◆ **Problem description**
From the data below, give the number of lines holding the word "swatch", with nothing else added.

◆ **Available data**
───

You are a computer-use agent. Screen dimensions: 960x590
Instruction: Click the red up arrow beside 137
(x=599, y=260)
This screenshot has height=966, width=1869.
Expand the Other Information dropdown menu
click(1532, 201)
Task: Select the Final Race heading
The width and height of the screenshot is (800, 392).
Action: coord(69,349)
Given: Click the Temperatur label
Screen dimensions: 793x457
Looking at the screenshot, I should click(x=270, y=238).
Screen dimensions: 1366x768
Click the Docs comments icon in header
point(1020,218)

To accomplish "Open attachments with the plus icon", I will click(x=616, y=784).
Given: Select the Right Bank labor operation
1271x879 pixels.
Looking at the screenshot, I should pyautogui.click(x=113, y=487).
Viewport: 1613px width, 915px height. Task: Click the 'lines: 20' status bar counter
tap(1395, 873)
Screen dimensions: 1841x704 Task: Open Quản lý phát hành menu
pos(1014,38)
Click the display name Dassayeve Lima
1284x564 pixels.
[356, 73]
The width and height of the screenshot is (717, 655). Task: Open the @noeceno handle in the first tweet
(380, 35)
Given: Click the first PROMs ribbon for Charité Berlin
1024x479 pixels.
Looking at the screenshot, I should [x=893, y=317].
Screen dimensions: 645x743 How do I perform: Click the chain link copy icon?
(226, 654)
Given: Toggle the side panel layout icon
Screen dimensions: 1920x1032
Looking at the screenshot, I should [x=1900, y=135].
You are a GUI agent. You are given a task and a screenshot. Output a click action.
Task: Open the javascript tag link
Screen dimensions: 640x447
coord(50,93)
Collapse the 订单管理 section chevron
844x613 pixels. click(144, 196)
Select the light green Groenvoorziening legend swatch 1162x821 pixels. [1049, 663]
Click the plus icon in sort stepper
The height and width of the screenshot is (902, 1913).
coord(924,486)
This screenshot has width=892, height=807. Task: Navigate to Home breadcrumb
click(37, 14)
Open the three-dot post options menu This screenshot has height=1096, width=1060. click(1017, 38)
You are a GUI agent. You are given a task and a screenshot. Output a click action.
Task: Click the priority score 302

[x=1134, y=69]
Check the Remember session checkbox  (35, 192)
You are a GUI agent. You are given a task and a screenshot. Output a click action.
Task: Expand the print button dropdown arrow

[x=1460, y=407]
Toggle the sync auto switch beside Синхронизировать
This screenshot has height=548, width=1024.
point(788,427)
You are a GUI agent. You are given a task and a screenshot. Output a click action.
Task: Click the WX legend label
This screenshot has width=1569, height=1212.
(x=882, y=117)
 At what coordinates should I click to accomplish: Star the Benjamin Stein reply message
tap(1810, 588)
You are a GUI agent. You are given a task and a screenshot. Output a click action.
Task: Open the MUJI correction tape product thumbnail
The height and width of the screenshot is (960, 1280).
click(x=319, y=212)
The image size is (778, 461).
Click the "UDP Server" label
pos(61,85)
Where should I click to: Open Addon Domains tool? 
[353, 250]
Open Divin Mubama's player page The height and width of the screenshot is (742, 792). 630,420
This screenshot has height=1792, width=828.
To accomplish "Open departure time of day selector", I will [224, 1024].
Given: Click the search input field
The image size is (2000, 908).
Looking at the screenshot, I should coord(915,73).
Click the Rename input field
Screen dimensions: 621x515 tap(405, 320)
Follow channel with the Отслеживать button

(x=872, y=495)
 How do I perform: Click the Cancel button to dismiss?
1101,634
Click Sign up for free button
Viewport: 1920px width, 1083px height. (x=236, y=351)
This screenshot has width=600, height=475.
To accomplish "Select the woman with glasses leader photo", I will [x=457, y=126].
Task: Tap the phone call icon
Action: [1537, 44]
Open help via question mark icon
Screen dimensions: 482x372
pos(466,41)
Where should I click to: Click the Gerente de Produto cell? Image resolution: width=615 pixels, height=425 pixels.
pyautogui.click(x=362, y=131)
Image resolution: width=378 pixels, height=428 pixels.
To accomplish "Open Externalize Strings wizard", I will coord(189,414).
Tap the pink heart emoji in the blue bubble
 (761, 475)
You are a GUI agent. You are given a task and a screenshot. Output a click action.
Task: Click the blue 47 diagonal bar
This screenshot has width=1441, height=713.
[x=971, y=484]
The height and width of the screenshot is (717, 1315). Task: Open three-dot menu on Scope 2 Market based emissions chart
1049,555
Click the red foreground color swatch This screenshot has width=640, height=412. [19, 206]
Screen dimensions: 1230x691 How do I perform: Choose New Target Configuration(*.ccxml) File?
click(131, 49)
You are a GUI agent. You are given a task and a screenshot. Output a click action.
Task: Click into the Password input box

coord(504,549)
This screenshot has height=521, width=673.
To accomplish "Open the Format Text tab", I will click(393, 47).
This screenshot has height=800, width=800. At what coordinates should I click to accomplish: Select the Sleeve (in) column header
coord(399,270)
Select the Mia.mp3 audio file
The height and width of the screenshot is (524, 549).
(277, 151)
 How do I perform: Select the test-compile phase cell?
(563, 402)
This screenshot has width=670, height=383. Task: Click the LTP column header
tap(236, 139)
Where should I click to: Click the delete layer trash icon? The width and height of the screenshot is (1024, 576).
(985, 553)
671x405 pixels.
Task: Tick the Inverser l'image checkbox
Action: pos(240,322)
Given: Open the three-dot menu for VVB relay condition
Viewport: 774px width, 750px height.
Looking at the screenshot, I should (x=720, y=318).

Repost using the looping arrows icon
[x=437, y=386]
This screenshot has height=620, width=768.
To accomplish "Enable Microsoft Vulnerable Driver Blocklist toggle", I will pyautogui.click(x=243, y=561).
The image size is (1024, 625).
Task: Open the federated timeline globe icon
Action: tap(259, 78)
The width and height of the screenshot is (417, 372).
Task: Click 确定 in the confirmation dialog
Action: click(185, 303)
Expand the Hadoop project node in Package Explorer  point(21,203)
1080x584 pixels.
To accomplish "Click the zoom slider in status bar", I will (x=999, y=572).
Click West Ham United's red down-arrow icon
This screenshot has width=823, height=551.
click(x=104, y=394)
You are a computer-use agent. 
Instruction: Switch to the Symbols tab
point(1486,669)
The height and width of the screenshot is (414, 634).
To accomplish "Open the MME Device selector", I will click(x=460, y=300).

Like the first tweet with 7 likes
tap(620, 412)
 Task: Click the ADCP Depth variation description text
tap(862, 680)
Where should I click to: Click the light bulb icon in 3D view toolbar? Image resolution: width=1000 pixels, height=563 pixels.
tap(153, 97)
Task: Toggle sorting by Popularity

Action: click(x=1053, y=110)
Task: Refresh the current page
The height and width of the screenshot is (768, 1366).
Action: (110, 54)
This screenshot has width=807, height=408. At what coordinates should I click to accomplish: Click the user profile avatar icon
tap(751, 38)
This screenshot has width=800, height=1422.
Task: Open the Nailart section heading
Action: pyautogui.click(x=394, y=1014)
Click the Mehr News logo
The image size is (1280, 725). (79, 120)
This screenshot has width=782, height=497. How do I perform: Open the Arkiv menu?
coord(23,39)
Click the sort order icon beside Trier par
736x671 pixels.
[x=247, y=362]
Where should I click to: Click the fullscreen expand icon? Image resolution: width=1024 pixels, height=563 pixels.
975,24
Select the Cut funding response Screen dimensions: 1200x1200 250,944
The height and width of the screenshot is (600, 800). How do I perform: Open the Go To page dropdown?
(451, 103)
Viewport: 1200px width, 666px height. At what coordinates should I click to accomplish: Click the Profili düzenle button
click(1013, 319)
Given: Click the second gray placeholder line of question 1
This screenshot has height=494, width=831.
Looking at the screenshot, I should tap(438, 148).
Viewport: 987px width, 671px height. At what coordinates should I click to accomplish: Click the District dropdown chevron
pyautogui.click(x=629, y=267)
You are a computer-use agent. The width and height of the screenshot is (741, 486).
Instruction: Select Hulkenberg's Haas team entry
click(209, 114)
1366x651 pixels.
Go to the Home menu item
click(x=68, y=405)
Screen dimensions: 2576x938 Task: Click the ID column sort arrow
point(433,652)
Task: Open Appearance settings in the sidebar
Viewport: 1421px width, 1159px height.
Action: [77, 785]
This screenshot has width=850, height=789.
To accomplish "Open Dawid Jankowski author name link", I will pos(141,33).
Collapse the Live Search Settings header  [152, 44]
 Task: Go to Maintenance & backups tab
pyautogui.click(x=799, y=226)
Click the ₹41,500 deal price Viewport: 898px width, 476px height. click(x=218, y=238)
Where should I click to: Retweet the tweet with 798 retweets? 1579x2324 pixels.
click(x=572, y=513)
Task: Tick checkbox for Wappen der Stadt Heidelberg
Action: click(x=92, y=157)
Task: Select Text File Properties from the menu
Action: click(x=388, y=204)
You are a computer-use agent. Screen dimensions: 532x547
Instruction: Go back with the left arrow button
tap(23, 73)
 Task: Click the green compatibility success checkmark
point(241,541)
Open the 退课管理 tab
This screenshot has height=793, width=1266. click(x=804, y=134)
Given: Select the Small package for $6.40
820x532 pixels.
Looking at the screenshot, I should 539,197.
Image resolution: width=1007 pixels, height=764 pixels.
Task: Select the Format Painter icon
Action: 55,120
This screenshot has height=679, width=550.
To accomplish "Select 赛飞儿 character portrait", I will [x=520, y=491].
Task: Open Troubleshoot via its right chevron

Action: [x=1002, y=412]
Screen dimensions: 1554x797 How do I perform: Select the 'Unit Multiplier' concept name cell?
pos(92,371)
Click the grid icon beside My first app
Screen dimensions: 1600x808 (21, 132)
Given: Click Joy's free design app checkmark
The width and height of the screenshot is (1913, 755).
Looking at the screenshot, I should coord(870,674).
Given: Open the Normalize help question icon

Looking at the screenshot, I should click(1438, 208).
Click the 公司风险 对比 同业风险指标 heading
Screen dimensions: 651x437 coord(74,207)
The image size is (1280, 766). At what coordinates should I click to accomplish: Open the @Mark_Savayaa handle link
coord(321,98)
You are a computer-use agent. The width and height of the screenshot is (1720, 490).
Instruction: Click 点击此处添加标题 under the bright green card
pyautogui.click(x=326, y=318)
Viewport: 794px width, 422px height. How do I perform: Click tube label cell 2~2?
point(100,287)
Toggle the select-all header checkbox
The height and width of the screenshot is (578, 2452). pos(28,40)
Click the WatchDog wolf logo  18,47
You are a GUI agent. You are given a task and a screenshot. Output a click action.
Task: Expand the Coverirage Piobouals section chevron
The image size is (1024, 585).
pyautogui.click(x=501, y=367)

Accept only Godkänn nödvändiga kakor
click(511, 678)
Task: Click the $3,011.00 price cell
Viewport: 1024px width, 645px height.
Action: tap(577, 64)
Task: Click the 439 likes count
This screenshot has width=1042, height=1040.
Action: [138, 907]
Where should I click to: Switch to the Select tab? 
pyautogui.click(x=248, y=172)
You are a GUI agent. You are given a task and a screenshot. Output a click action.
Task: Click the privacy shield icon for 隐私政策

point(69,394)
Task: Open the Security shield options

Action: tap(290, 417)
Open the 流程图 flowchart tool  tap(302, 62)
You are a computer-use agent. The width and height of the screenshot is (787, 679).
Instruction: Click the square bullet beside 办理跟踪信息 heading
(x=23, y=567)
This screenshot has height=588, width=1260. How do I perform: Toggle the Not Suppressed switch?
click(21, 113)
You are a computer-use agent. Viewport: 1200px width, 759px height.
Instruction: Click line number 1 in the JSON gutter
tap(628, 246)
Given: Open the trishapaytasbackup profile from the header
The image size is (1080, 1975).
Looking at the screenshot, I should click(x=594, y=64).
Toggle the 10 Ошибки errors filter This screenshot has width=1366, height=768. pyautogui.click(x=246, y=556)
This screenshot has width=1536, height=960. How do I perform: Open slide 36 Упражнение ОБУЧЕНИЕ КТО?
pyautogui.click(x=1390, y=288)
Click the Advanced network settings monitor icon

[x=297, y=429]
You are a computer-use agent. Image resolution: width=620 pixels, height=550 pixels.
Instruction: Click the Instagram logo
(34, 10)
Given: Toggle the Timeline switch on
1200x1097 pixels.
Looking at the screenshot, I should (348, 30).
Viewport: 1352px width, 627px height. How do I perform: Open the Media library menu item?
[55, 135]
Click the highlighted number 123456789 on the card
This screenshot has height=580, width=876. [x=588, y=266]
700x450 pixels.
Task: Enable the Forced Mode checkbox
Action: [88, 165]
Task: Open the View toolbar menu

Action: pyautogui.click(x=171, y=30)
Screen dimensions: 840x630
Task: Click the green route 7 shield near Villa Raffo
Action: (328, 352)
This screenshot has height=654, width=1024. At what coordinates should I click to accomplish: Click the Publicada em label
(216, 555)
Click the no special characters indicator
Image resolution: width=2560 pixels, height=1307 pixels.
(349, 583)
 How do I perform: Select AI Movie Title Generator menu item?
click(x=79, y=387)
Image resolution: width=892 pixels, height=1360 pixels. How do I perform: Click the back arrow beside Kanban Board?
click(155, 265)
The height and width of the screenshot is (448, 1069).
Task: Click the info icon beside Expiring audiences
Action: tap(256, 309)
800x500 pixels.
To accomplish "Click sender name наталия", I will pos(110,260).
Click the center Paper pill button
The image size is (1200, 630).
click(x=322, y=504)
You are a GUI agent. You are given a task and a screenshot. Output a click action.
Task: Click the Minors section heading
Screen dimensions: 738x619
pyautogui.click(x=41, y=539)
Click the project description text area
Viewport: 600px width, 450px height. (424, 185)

───

◆ **Problem solution**
2